In 2015, thanks to the collective effort of Advancing Women Artists, the Municipality of Florence, Florentine Civic Museums, and the Dominican friars of the Monastery of Santa Maria Novella, the project of restoring Nelli’s masterpiece began. She worked with eight artists in her studio to create the original painting. Five centuries later, hundreds of people worked together to make the restoration of her artwork possible.

Though the press conference was conducted in Italian, an English translator conveyed the ideas of the four women representing the project. Silvia Colucci, the curator of Santa Maria Novella Museum, described the process of restoring the piece and the impact of an all-woman team working up close with the painting. Conservator Rossella Lari marvelled at having followed the same process as Nelli, “placing my brush exactly where she had”, and being able to truly appreciate the striking details of the painting’s life-sized figures.

The painting is housed now in the Santa Maria Novella Museum refectory, where it looms large and stately beneath the high-arched roof.
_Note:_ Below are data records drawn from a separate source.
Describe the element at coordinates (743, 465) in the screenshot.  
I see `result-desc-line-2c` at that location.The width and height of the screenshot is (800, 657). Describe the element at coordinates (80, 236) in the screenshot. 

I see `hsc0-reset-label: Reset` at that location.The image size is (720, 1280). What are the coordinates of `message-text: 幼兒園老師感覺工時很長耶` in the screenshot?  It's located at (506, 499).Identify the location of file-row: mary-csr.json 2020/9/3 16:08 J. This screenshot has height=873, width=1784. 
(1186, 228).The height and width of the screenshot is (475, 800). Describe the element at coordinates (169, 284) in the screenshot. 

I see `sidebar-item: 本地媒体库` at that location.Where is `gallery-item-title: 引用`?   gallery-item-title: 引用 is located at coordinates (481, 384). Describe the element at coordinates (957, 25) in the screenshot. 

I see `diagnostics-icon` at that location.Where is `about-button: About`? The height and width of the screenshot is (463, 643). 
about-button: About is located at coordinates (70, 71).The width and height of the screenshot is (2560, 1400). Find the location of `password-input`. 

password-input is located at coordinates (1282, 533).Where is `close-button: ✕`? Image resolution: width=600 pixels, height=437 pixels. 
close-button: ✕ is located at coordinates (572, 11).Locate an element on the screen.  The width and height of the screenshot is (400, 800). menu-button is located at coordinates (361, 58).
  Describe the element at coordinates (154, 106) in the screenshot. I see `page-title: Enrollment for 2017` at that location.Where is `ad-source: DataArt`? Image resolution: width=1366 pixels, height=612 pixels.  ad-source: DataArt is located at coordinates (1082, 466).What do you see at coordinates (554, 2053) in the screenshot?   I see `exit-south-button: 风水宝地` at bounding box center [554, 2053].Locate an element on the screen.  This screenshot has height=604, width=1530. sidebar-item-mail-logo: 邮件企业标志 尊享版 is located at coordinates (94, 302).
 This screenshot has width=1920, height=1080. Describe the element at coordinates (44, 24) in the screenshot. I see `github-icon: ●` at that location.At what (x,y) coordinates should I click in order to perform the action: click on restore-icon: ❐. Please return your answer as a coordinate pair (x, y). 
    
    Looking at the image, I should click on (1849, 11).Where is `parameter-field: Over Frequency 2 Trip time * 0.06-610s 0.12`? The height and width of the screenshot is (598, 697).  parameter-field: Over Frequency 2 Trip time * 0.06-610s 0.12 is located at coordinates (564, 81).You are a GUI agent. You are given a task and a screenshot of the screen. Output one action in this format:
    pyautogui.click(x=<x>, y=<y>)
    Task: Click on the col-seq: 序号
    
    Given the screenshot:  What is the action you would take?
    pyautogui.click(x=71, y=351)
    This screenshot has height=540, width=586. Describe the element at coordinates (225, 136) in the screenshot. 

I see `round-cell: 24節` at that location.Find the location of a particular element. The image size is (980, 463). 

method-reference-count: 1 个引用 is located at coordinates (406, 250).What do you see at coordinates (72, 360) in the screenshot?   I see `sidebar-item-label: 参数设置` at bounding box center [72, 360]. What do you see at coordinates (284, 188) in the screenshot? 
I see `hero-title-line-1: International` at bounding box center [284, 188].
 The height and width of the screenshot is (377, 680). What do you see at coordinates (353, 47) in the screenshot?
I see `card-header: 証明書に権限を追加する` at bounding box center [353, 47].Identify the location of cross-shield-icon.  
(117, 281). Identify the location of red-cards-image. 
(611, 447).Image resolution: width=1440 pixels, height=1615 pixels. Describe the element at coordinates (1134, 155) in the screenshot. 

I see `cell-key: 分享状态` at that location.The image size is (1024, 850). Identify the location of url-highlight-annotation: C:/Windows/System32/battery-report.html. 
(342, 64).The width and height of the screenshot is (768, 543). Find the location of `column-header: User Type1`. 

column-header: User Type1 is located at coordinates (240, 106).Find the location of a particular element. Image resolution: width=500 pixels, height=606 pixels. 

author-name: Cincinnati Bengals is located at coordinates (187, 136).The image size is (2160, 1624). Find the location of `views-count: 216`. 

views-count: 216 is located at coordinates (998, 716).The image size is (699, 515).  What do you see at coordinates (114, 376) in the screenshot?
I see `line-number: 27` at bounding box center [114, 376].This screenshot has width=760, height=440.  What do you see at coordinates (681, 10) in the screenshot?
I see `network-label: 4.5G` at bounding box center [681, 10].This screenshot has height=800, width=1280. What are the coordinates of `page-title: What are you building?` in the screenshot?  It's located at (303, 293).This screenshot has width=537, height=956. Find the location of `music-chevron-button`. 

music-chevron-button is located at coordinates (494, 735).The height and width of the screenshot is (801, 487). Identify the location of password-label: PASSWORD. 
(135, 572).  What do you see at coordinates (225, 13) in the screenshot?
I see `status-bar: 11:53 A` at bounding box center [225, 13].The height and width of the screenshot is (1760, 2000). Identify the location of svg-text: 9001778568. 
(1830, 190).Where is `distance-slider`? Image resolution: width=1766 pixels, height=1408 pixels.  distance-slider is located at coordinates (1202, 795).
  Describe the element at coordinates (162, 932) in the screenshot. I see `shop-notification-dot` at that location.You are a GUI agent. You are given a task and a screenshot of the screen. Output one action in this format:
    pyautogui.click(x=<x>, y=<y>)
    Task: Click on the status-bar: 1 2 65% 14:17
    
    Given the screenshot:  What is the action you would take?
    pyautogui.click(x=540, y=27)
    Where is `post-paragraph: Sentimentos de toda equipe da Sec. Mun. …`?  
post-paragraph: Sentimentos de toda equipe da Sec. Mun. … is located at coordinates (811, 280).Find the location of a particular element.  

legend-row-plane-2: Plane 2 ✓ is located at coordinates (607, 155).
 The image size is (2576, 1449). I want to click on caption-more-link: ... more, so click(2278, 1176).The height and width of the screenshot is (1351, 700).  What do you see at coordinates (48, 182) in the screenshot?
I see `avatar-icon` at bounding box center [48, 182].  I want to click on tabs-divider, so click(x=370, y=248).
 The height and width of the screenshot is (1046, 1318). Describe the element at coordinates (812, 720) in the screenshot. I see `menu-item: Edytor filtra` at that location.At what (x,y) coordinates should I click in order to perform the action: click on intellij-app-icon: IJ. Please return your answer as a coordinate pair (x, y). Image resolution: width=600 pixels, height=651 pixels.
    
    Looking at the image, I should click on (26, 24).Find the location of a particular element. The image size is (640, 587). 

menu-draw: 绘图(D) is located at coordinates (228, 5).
Sunlight floods the room.

Outside, I watched clouds pass across an electric blue sky and imagined the same sky behind this same ornate church 500 years ago, when Plautilla Nelli might also have looked up at its grandeur and felt small beneath it. But I was there as a woman of the 21st century, Nikon camera and cell phone in hand, while she was a nun of the Renaissance, a self-taught painter whose giftedness was not enough to outweigh the fact of her gender.

I felt a chasmic distance between the kind of life she led and the one I lead now. I will never paint a masterpiece like hers, but if I did, I surely wouldn’t be made invisible behind it for centuries to come.

She accompanied her signature — already an unusual addition to a painting in the Renaissance — with the phrase “Orate pro Pictora”, meaning “pray for the paintress”. She saw herself as not merely a nun, but as an artist. A paintress, one who was capable of creating tremendous, achingly beautiful, 21-foot canvas paintings. This was how Nelli wished to be remembered.

Falcone concluded the press conference by referring to this unique signature. “Nelli is not alone because we are here today. Her prayer is for us, and for her recognition in the world,” she said.